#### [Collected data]
• • • •
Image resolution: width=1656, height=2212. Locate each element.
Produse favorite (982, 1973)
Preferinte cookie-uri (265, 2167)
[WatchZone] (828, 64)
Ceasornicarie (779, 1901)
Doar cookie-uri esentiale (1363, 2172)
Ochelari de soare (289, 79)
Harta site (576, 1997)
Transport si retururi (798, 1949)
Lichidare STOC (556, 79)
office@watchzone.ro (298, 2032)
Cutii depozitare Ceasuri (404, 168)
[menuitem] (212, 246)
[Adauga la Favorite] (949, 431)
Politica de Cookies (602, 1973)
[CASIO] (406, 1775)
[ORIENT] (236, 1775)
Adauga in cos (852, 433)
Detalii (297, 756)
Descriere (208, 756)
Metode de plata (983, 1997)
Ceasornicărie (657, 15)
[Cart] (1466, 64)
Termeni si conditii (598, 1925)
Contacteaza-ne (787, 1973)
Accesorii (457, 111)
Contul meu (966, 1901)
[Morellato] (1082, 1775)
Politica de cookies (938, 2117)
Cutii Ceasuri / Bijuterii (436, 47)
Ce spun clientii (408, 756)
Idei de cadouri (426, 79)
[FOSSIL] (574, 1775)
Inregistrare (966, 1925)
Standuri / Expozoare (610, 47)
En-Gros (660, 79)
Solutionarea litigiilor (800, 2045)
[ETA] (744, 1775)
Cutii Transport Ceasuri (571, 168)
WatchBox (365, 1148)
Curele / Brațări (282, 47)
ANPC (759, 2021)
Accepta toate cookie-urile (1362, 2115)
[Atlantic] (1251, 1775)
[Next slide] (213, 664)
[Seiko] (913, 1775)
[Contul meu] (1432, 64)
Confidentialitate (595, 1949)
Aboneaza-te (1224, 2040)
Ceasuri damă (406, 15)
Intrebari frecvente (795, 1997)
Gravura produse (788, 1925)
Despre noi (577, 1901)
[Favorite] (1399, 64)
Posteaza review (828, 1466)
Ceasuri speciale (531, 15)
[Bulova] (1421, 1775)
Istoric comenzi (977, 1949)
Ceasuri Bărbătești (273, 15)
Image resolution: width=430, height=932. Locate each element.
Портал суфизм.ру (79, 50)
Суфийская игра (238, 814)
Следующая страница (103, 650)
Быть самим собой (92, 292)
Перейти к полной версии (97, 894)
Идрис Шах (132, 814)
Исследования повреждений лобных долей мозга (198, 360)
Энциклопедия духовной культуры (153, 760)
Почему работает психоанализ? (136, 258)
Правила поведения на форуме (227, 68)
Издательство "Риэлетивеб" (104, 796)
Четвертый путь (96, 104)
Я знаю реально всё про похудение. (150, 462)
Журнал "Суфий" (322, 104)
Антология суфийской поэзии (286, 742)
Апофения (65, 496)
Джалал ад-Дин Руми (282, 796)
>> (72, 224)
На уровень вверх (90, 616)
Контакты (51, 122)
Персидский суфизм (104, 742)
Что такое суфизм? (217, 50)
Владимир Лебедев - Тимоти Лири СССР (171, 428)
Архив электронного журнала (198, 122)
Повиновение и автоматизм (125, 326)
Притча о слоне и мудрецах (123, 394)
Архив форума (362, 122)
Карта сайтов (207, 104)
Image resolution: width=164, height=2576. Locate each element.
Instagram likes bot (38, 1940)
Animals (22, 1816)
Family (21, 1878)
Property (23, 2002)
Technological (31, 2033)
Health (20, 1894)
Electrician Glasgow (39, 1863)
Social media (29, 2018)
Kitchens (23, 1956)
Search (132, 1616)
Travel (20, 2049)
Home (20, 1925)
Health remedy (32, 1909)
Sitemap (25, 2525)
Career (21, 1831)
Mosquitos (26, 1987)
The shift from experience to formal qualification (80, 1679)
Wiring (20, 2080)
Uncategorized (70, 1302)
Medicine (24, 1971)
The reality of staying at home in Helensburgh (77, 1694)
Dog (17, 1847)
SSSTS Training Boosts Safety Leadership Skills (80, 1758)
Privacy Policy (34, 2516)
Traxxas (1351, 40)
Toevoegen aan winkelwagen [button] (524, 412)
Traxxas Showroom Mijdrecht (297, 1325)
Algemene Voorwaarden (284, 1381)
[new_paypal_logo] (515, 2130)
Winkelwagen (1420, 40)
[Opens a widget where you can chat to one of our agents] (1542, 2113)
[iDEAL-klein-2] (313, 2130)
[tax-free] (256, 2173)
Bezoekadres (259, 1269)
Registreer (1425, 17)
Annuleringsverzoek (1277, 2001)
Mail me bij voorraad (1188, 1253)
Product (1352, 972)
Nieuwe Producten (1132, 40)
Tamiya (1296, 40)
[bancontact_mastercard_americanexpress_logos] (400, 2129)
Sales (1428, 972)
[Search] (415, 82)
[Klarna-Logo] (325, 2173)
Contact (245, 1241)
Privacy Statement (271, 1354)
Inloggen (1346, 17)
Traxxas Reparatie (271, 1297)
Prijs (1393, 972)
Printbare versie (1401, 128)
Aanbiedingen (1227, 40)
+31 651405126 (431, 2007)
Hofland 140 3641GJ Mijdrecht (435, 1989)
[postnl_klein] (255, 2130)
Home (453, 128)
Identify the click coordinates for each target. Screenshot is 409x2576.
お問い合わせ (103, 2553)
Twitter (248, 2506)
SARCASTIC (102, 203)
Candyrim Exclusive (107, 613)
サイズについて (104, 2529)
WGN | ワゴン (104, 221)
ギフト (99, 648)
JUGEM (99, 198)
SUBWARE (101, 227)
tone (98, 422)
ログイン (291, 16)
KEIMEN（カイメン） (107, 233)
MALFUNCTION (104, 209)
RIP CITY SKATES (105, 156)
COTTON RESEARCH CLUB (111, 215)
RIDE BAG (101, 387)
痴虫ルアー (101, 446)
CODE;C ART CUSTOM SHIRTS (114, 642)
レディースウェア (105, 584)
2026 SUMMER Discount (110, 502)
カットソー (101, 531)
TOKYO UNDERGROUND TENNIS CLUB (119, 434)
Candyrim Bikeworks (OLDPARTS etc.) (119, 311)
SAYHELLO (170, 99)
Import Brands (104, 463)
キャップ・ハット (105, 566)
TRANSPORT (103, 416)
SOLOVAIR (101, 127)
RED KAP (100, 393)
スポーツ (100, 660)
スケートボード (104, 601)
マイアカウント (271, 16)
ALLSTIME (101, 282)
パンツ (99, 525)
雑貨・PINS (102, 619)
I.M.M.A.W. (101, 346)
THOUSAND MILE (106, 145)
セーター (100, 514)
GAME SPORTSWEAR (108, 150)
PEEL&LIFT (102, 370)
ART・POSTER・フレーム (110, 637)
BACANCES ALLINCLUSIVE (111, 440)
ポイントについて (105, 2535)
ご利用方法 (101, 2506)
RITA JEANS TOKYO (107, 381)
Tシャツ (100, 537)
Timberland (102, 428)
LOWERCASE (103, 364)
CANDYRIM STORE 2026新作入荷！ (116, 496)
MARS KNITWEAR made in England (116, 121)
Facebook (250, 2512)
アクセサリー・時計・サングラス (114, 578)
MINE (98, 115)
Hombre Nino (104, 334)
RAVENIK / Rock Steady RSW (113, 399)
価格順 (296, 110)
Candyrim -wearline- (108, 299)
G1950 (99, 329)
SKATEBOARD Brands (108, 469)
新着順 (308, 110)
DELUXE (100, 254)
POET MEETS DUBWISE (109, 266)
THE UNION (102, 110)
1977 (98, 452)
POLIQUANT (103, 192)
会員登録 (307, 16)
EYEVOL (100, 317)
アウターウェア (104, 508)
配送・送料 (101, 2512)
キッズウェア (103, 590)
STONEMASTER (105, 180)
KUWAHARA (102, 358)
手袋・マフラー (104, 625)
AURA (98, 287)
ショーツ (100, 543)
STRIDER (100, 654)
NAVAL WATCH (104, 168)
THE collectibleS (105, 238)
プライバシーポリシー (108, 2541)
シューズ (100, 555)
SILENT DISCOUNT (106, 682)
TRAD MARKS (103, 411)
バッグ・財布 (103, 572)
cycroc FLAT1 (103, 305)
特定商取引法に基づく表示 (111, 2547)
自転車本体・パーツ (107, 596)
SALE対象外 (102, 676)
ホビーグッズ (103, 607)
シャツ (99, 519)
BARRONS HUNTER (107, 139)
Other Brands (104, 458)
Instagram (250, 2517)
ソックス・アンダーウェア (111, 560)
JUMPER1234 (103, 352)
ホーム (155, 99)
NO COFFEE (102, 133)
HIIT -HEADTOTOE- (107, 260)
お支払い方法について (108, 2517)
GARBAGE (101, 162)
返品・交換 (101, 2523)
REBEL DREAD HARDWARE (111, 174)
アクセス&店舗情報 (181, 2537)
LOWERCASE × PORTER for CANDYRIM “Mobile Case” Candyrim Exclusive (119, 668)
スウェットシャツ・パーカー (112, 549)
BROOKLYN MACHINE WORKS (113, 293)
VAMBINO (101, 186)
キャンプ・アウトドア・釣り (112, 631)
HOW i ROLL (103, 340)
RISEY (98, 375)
• • • •
#### [About this exercise]
A verbatim transcription is needed of the lines above, starting at the line with "Confidentialitate (595, 1949)" and ending at the line with "[tax-free] (256, 2173)", both included, and of nothing else.

#### [Output]
Confidentialitate (595, 1949)
Aboneaza-te (1224, 2040)
Ceasuri damă (406, 15)
Intrebari frecvente (795, 1997)
Gravura produse (788, 1925)
Despre noi (577, 1901)
[Favorite] (1399, 64)
Posteaza review (828, 1466)
Ceasuri speciale (531, 15)
[Bulova] (1421, 1775)
Istoric comenzi (977, 1949)
Ceasuri Bărbătești (273, 15)
Image resolution: width=430, height=932. Locate each element.
Портал суфизм.ру (79, 50)
Суфийская игра (238, 814)
Следующая страница (103, 650)
Быть самим собой (92, 292)
Перейти к полной версии (97, 894)
Идрис Шах (132, 814)
Исследования повреждений лобных долей мозга (198, 360)
Энциклопедия духовной культуры (153, 760)
Почему работает психоанализ? (136, 258)
Правила поведения на форуме (227, 68)
Издательство "Риэлетивеб" (104, 796)
Четвертый путь (96, 104)
Я знаю реально всё про похудение. (150, 462)
Журнал "Суфий" (322, 104)
Антология суфийской поэзии (286, 742)
Апофения (65, 496)
Джалал ад-Дин Руми (282, 796)
>> (72, 224)
На уровень вверх (90, 616)
Контакты (51, 122)
Персидский суфизм (104, 742)
Что такое суфизм? (217, 50)
Владимир Лебедев - Тимоти Лири СССР (171, 428)
Архив электронного журнала (198, 122)
Повиновение и автоматизм (125, 326)
Притча о слоне и мудрецах (123, 394)
Архив форума (362, 122)
Карта сайтов (207, 104)
Image resolution: width=164, height=2576. Locate each element.
Instagram likes bot (38, 1940)
Animals (22, 1816)
Family (21, 1878)
Property (23, 2002)
Technological (31, 2033)
Health (20, 1894)
Electrician Glasgow (39, 1863)
Social media (29, 2018)
Kitchens (23, 1956)
Search (132, 1616)
Travel (20, 2049)
Home (20, 1925)
Health remedy (32, 1909)
Sitemap (25, 2525)
Career (21, 1831)
Mosquitos (26, 1987)
The shift from experience to formal qualification (80, 1679)
Wiring (20, 2080)
Uncategorized (70, 1302)
Medicine (24, 1971)
The reality of staying at home in Helensburgh (77, 1694)
Dog (17, 1847)
SSSTS Training Boosts Safety Leadership Skills (80, 1758)
Privacy Policy (34, 2516)
Traxxas (1351, 40)
Toevoegen aan winkelwagen [button] (524, 412)
Traxxas Showroom Mijdrecht (297, 1325)
Algemene Voorwaarden (284, 1381)
[new_paypal_logo] (515, 2130)
Winkelwagen (1420, 40)
[Opens a widget where you can chat to one of our agents] (1542, 2113)
[iDEAL-klein-2] (313, 2130)
[tax-free] (256, 2173)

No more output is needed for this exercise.